We’ve both been drawing and talking and measuring this cluttered space on the back of the boat for years actually but it wasn’t until we found an aft-rail on craigslist this past winter that “almost” suited our needs that started us thinking in terms of Must-Get-it-Done.
When we first thought about doing this thing, we were in New Jersey. We figured we would just go to the closest Boxy McBoxerson, pick up a shit-load of galvy-pipe, a few 90’s, a couple of bases, and we’d be all set. But then we started looking at the manufactured sort, the kind “they” (the boat manufacturing industry) built to perfectly fit the mass-produced sailing vessels from a once thriving (but no longer) American boat-building industry.

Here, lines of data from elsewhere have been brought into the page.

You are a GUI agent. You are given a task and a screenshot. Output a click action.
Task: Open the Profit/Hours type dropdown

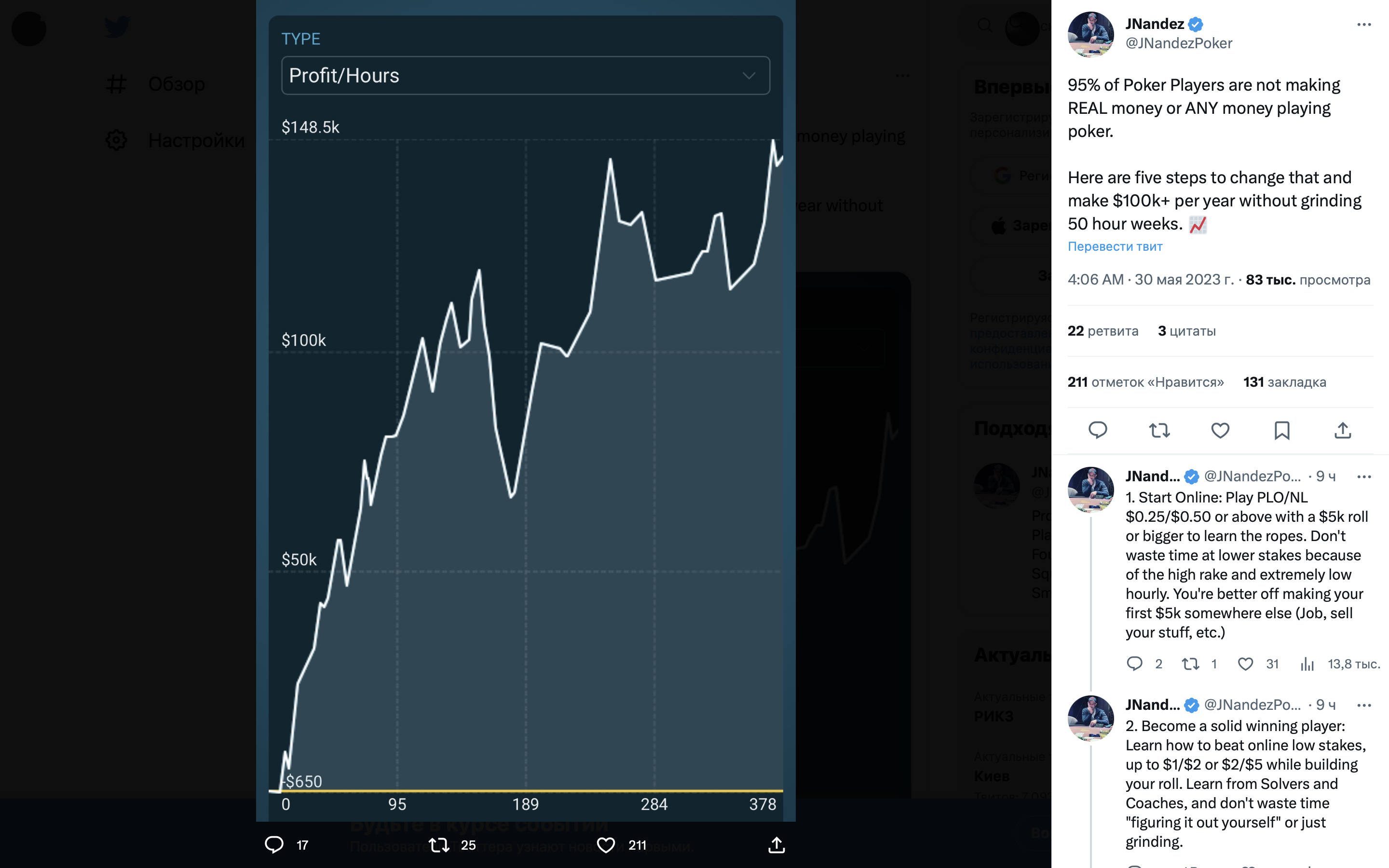click(525, 75)
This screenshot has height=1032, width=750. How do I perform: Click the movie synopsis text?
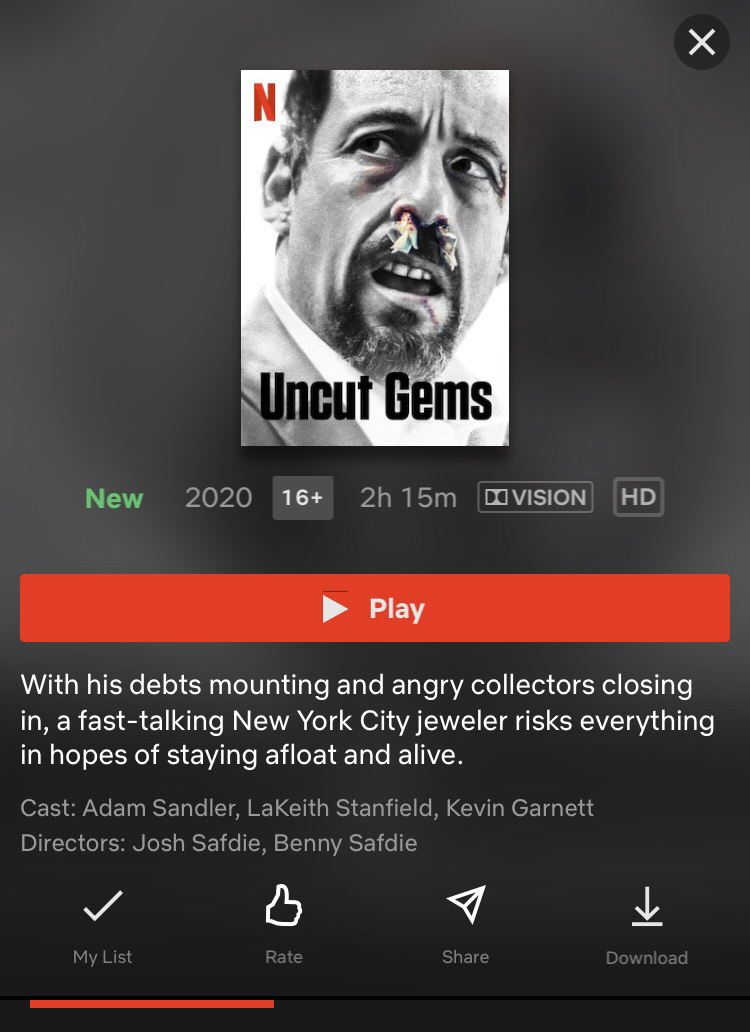pyautogui.click(x=367, y=720)
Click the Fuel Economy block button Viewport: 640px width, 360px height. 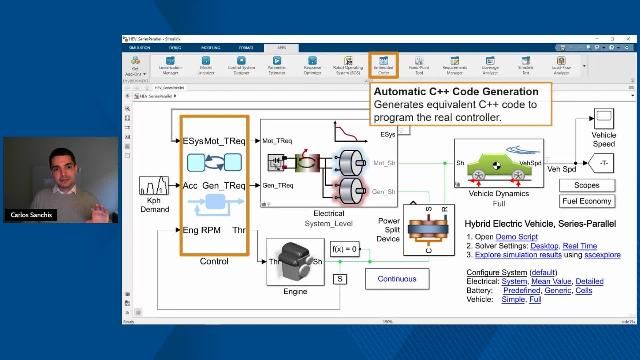587,201
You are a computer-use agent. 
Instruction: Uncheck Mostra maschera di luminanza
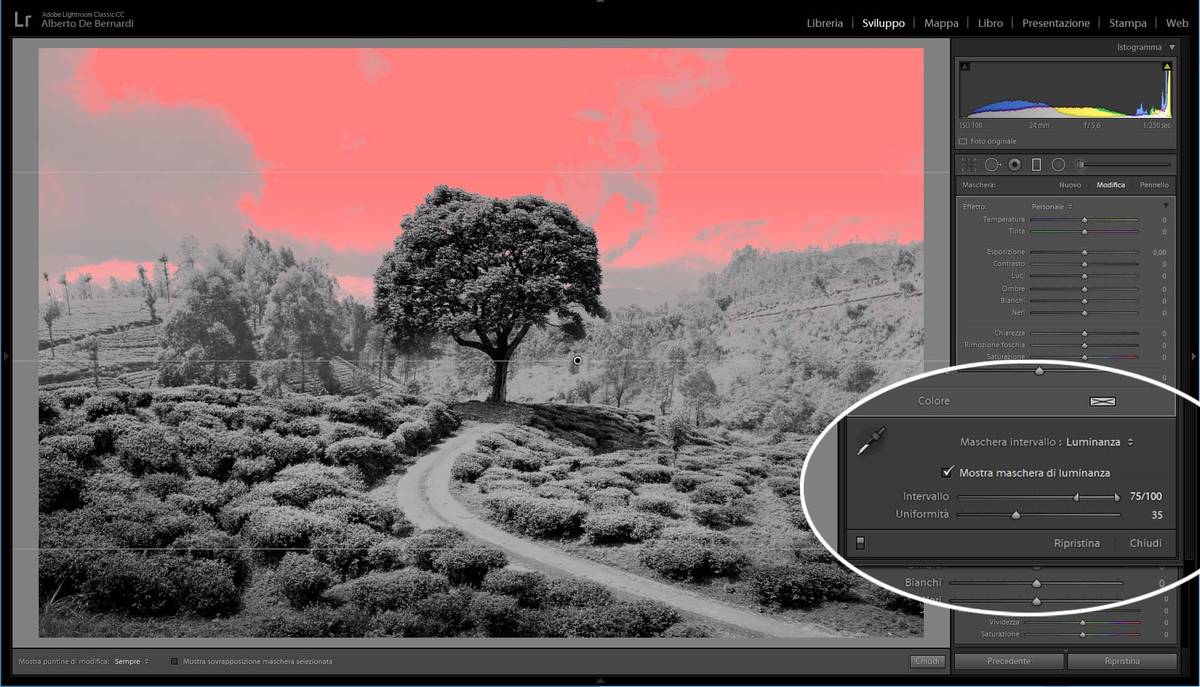[x=947, y=472]
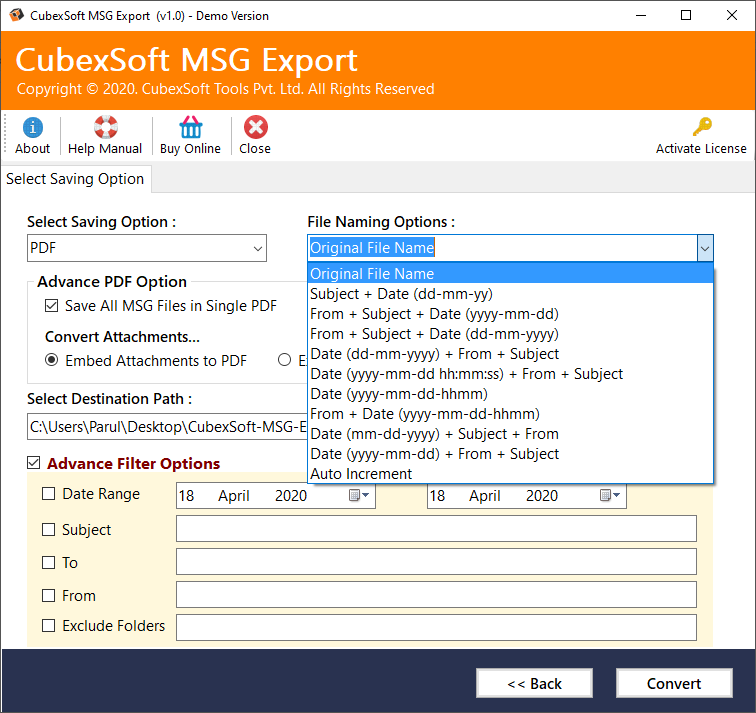Open the start Date Range calendar picker
The height and width of the screenshot is (713, 756).
pos(360,496)

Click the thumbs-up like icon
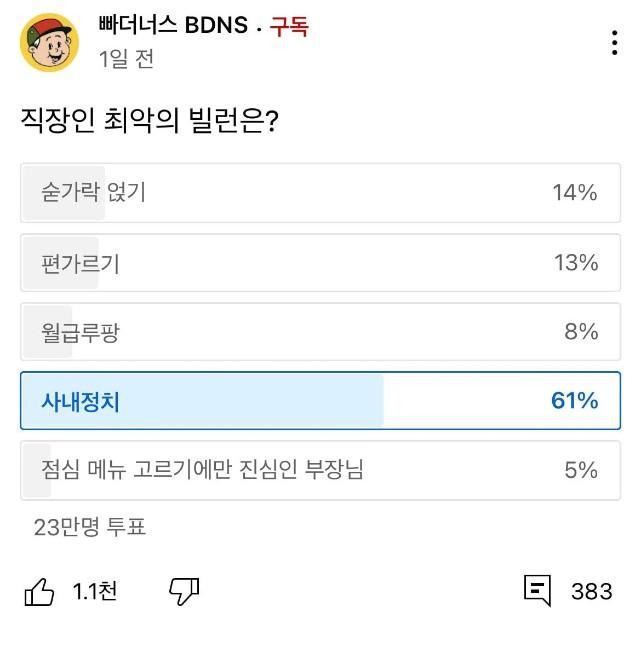[x=40, y=591]
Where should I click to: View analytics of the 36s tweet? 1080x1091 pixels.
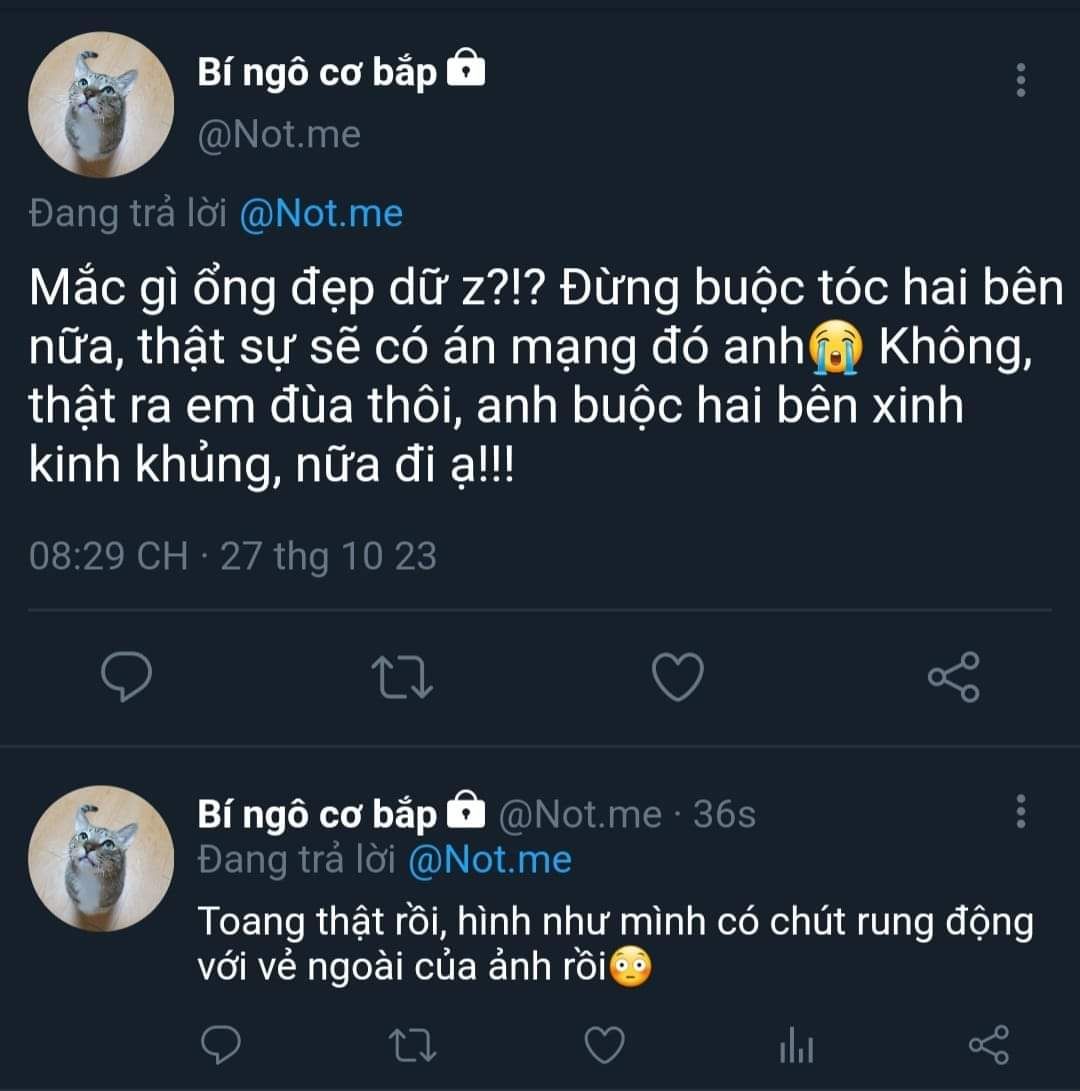point(796,1047)
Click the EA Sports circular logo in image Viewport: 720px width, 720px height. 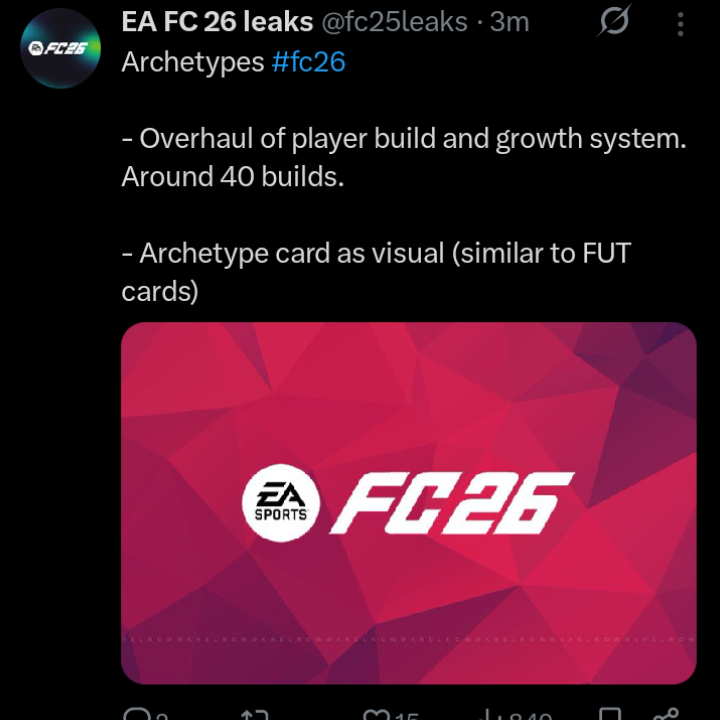click(x=281, y=504)
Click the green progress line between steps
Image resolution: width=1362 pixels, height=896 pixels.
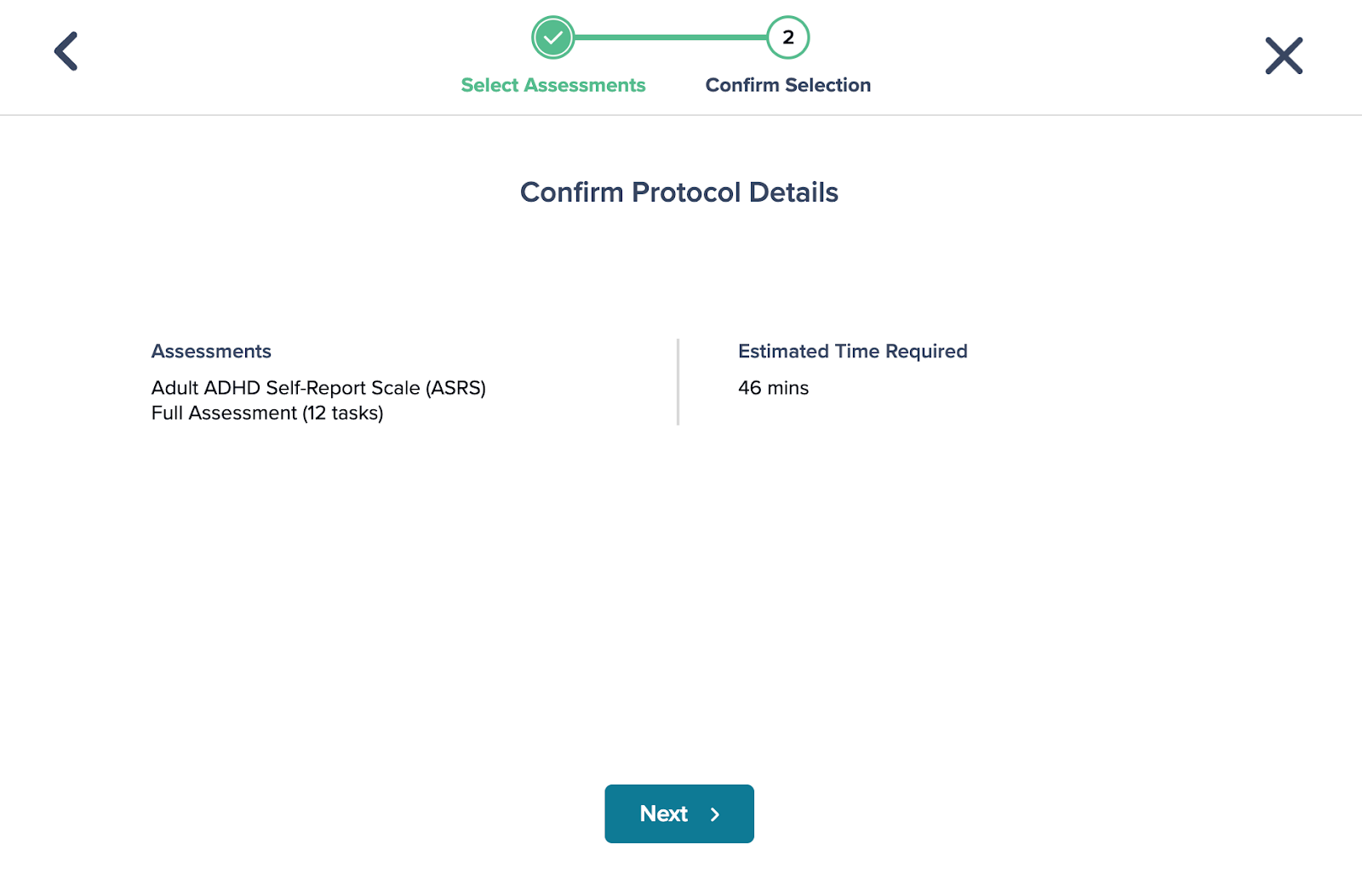(x=671, y=37)
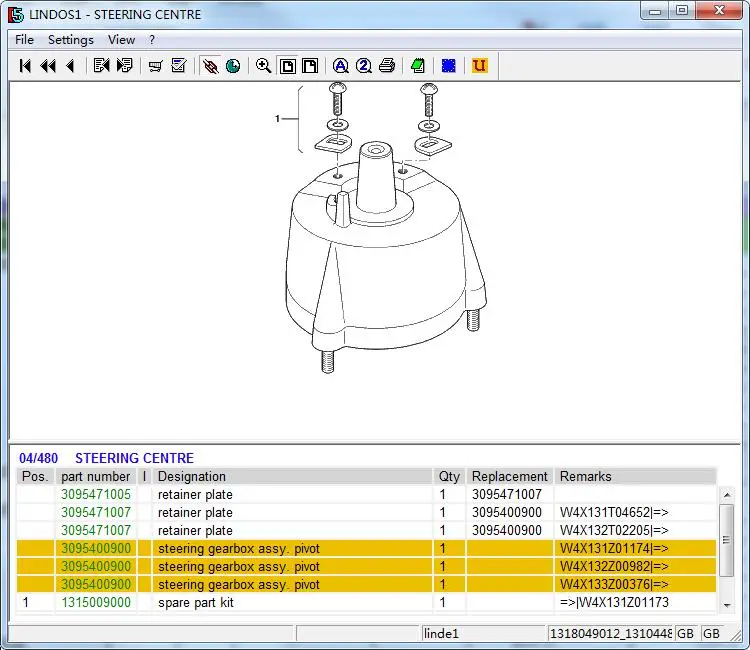The height and width of the screenshot is (650, 750).
Task: Click the blue square toolbar icon
Action: coord(449,66)
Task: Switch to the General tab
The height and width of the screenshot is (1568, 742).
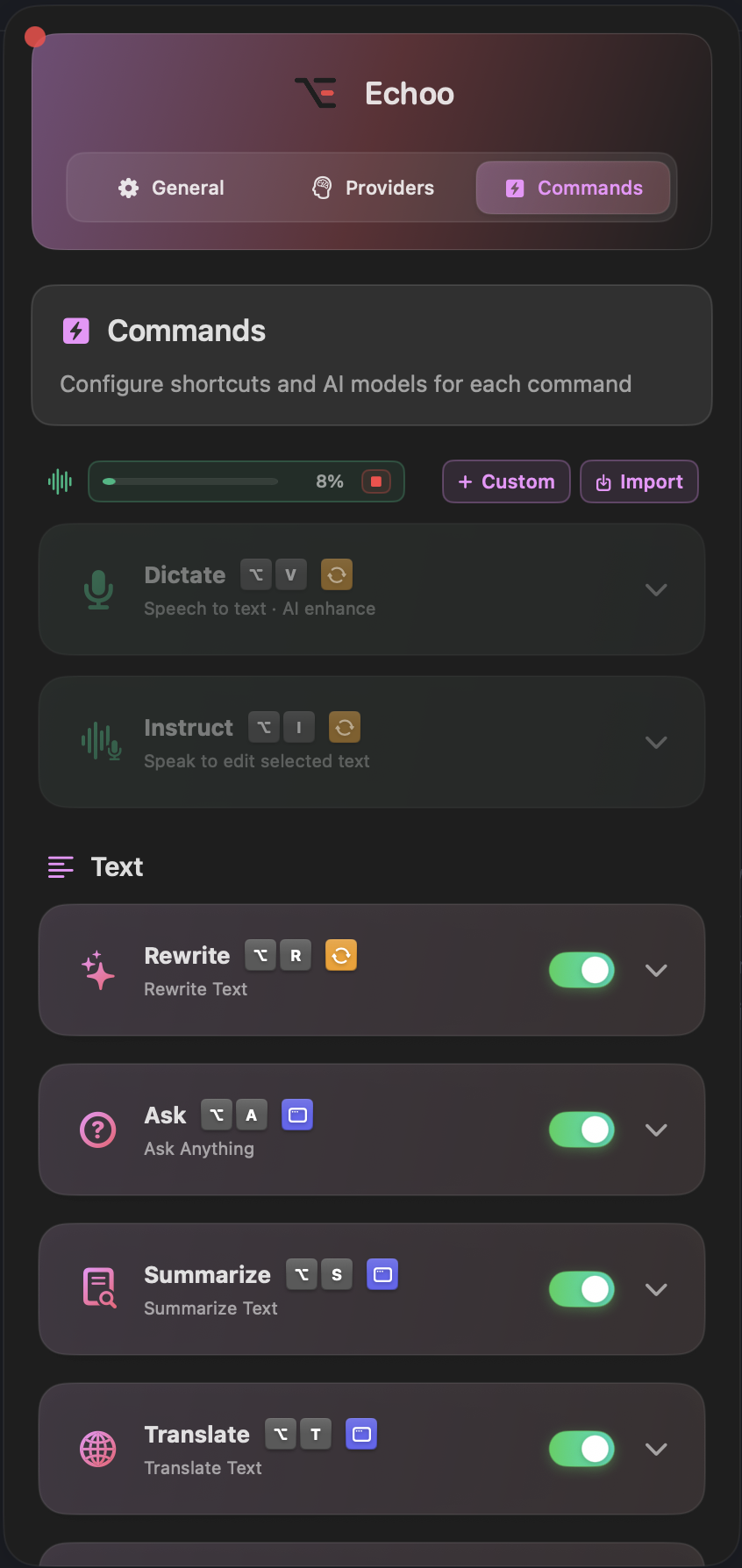Action: [x=172, y=188]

With the discovery of a boat junkyard (never to be ignored), we also discovered a rail that would work. And then they wanted too much money. And then we saved up some and then they had sold it.
Fuckers.
But we discovered another rail that would work, with a little reciprocal-saw action. We cut that fucker up, put it in a truck (Thanks Bobby!), hauled it back to the boat…
Removed the old stuff…
And started putting it together.
Not always graceful…
Or dignified…
With the old wind generator gone and the new rail in place, it looks so clean and functional. We have to redesign everything about using that space. We’d planned to put the propane tanks, the folding ladder, the Fortress stern anchor, both of the Siemans 75 watt solar panels, the fenders, and spare lines on that rail while also using it to route the Monitor windvane control lines.
Not going to happen.
We’ll pick the best and make it work – propane tanks, Monitor lines, hopefully the solar panels, and not much else.
Next project!
And oh yeah – we quit our jobs!







Ahhh, once again I am refueled by The life and Times of the 2 Captains. Sorry about the shit thing, WTF ? Is all I can think of. But getting back to you guy’s. I’m glad your back in your Happy zone , working on the boat will always pay dividends . Maybe not a quick return, but hey It’s an adventure ,like anything else. I have been reading the Waterway Guide. It’s really cool to see the east from a different perspective. I was mostly a mountain kine guy, back in the day. Haha But , I wish you both the most joy and Aloha. Thanks for the great read and showing those rich fuckers , how real people are. Aloha and Happy Trails.
Thanks Tom!
Aloha my friend…
This is all so fun to read, the goofy and the glory and the great. I can’t believe someone shat in your little boat, WTF????? And it sounds like that’s not the only shitty thing that happened. But way to keep your eye on the horizon, and congrats on your lovely aft rail.
The shower in the rain — what cinematic perfection, that moment in time. I enjoy following along but generally don’t envy y’alls rigorous lifestyle. Way too hardcore for me in a hundred ways. But now and then the appeal is just so compelling. That rain shower on the waves made me long to take to the vagabond sea for just a minute.